Collected data entries:

● ● ● ● ● ● ●

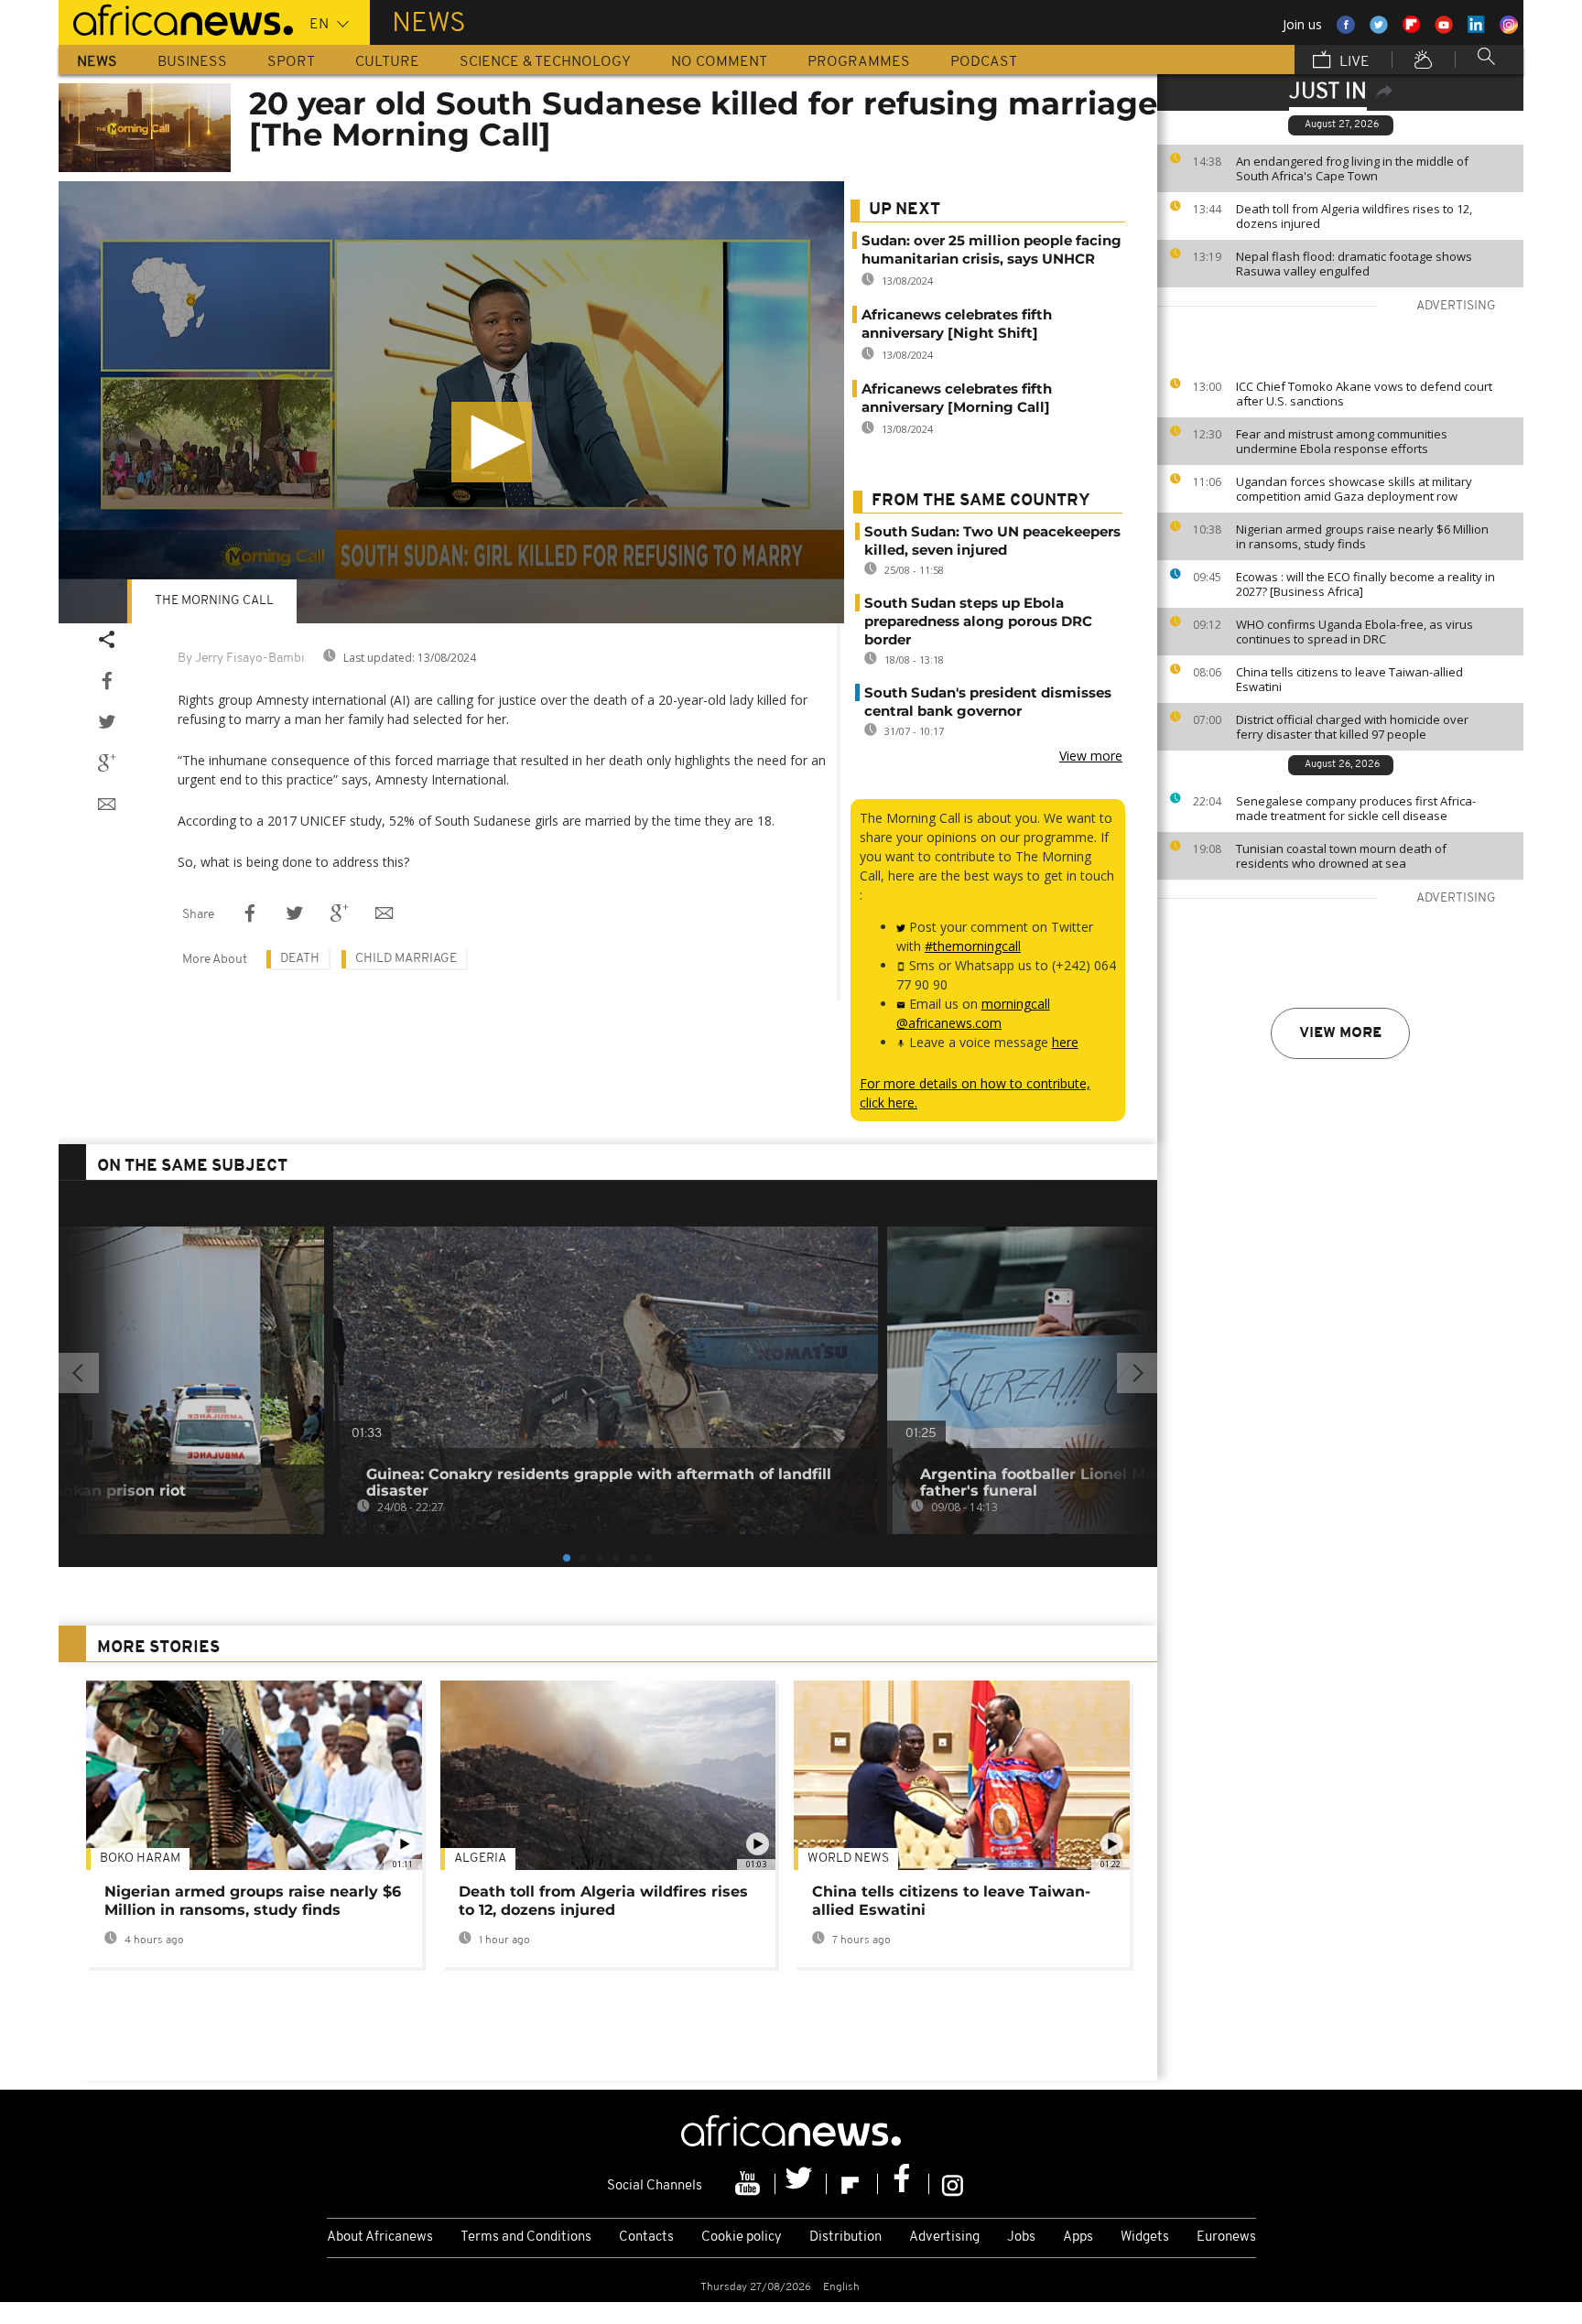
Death (300, 959)
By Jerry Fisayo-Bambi (241, 658)
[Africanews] (176, 18)
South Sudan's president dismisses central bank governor (987, 701)
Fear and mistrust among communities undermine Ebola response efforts (1341, 441)
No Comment (719, 62)
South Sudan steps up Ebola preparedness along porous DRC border (978, 621)
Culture (387, 62)
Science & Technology (545, 62)
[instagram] (952, 2184)
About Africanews (380, 2237)
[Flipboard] (852, 2184)
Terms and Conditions (526, 2237)
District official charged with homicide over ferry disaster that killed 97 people (1352, 726)
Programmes (858, 62)
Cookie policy (741, 2237)
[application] (451, 402)
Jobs (1021, 2237)
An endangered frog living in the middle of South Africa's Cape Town (1352, 168)
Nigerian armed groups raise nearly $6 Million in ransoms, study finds (1362, 536)
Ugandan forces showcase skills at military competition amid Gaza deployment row (1354, 488)
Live (1353, 62)
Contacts (646, 2237)
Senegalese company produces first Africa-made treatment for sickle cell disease (1356, 808)
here (1065, 1042)
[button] (491, 442)
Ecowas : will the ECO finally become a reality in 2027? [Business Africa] (1365, 584)
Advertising (944, 2237)
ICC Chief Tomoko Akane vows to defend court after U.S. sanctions (1364, 393)
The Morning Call (214, 601)
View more (1340, 1033)
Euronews (1226, 2237)
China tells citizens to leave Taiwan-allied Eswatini (1349, 679)
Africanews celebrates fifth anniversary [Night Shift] (956, 323)
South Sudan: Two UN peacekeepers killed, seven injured (992, 540)
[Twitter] (801, 2184)
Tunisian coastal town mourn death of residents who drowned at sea (1341, 855)
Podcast (983, 62)
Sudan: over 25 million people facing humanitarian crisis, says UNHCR (991, 249)
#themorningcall (973, 946)
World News (848, 1858)
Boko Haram (140, 1858)
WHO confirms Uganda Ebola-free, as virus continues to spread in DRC (1354, 631)
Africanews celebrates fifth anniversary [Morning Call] (956, 398)
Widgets (1145, 2237)
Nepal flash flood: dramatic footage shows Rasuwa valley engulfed (1354, 263)
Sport (291, 62)
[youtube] (749, 2184)
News (97, 62)
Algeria (480, 1858)
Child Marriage (406, 959)
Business (192, 62)
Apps (1078, 2237)
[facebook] (903, 2184)
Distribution (845, 2237)
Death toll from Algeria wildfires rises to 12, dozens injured (1354, 216)
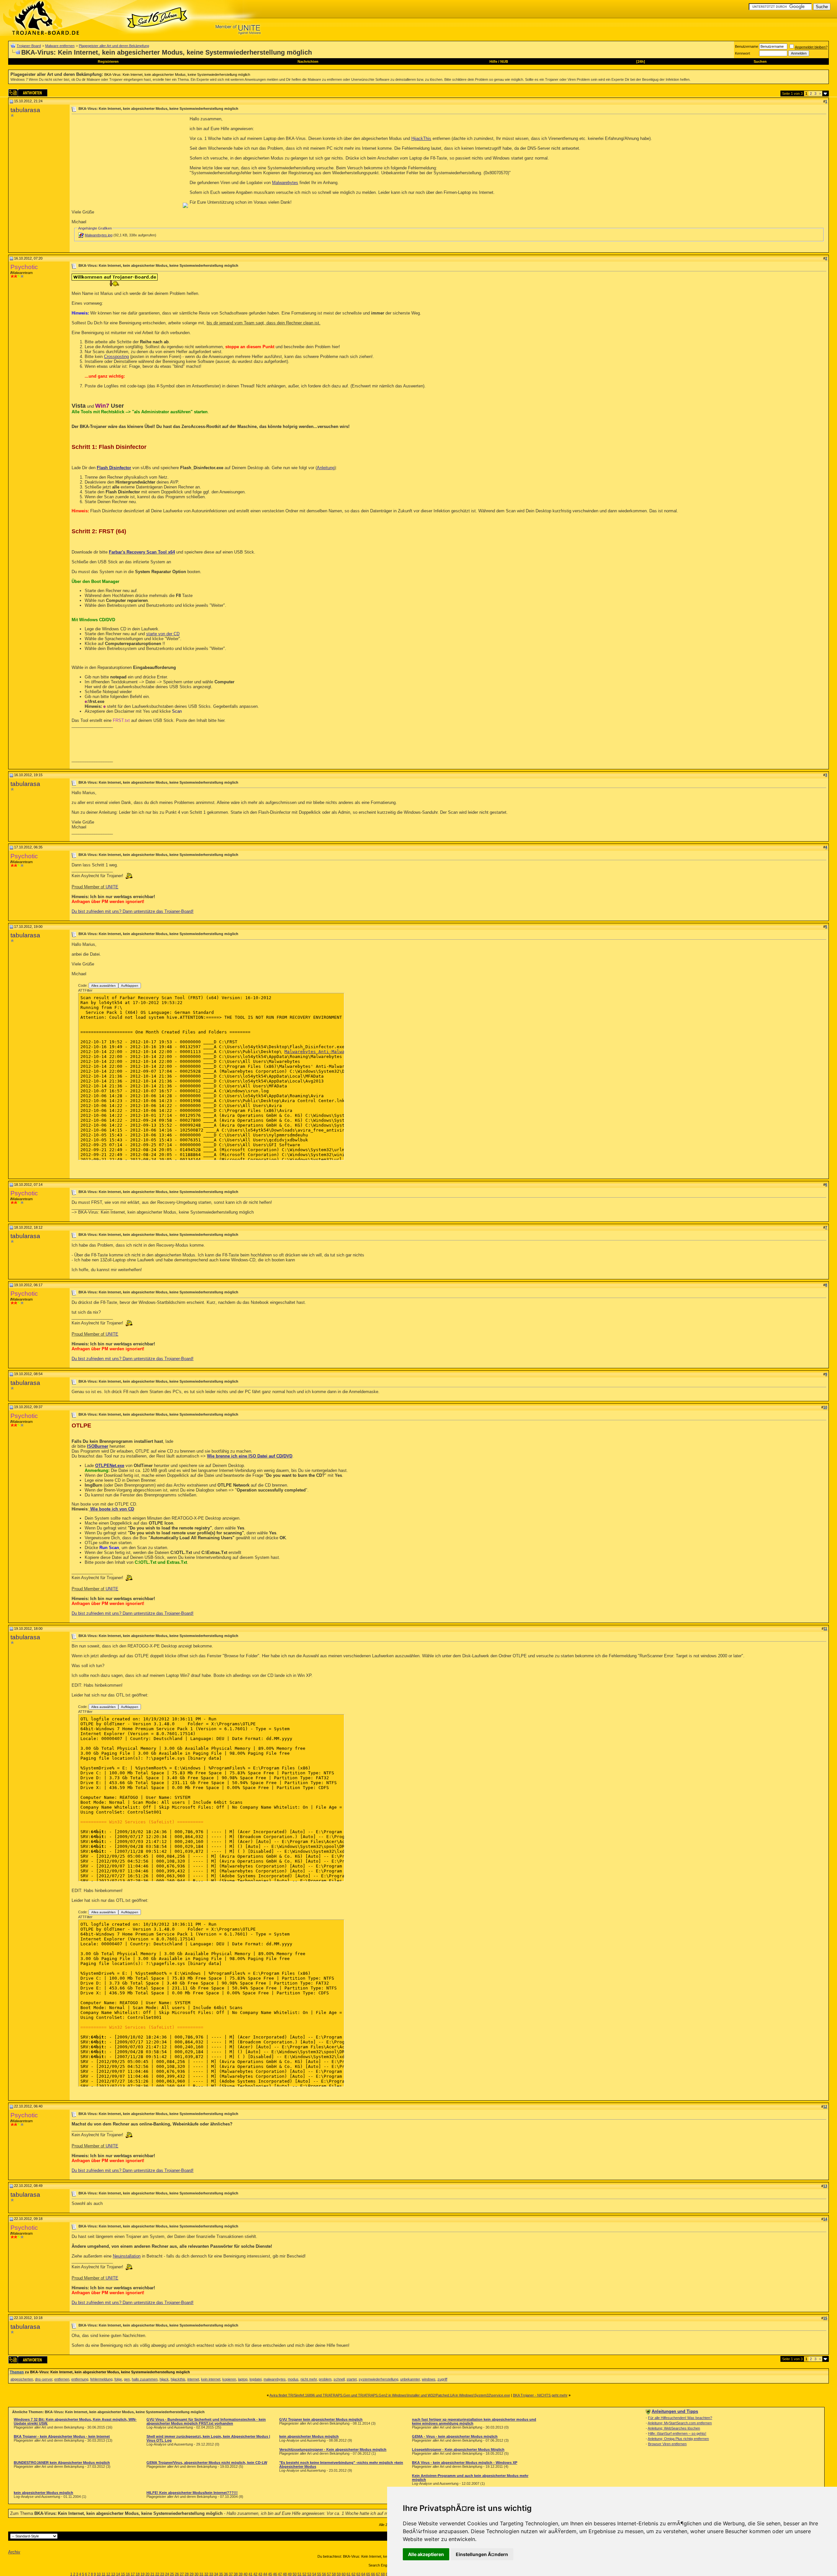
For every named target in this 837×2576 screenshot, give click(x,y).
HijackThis (421, 138)
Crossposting (116, 356)
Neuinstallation (127, 2256)
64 (363, 2574)
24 (167, 2574)
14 (118, 2574)
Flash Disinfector (114, 467)
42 (255, 2574)
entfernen (61, 2379)
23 (162, 2574)
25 (172, 2574)
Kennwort (742, 53)
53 (309, 2574)
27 (182, 2574)
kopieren (229, 2379)
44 (265, 2574)
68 (383, 2574)
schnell (339, 2379)
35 (221, 2574)
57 (329, 2574)
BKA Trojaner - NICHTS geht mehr (540, 2395)
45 (270, 2574)
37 (231, 2574)
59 (339, 2574)
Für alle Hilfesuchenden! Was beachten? (680, 2418)
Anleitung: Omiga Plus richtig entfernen (678, 2439)
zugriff (442, 2379)
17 (133, 2574)
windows (429, 2379)
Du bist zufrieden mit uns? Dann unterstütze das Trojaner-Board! (133, 911)
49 (290, 2574)
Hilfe (493, 61)
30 (196, 2574)
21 (152, 2574)
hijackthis (178, 2379)
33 (211, 2574)
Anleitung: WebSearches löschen (674, 2428)
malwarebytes (275, 2379)
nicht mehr (308, 2379)
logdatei (255, 2379)
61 (348, 2574)
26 (177, 2574)
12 (108, 2574)
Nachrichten (308, 61)
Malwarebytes (285, 182)
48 (285, 2574)
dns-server (43, 2379)
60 (344, 2574)
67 (378, 2574)
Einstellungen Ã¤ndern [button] (482, 2554)
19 (143, 2574)
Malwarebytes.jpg (98, 235)
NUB (504, 61)
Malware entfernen (60, 46)
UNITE (112, 886)
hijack (164, 2379)
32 (206, 2574)
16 (128, 2574)
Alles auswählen (103, 985)
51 (299, 2574)
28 (187, 2574)
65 (368, 2574)
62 (353, 2574)
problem (325, 2379)
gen (127, 2379)
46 (275, 2574)
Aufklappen (129, 985)
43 (260, 2574)
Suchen (760, 61)
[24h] (640, 61)
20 (147, 2574)
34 (216, 2574)
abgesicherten (21, 2379)
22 (157, 2574)
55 (319, 2574)
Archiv (14, 2552)
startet (352, 2379)
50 (295, 2574)
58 (334, 2574)
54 (314, 2574)
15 (123, 2574)
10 (99, 2574)
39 (241, 2574)
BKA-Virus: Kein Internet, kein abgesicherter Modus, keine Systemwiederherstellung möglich (177, 75)
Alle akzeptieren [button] (426, 2554)
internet (193, 2379)
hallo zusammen (145, 2379)
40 (246, 2574)
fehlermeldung (101, 2379)
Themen (17, 2372)
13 (113, 2574)
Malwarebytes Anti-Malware (317, 1051)
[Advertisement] (126, 162)
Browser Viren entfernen (667, 2444)
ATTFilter (85, 990)
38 (236, 2574)
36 (226, 2574)
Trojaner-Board (29, 46)
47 (280, 2574)
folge (118, 2379)
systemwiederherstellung (378, 2379)
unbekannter (410, 2379)
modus (293, 2379)
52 (304, 2574)
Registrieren (108, 61)
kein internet (210, 2379)
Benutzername (746, 46)
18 (138, 2574)
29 (192, 2574)
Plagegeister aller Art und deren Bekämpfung (114, 46)
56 (324, 2574)
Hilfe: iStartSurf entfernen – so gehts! (677, 2433)
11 (103, 2574)
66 (373, 2574)
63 (358, 2574)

● ● ● ● ● ● ●

Scan the entries above for the string "fifth" and copy each line that contains it.

Africanews celebrates fifth anniversary [Night Shift] (956, 323)
Africanews celebrates fifth anniversary [Morning Call] (956, 398)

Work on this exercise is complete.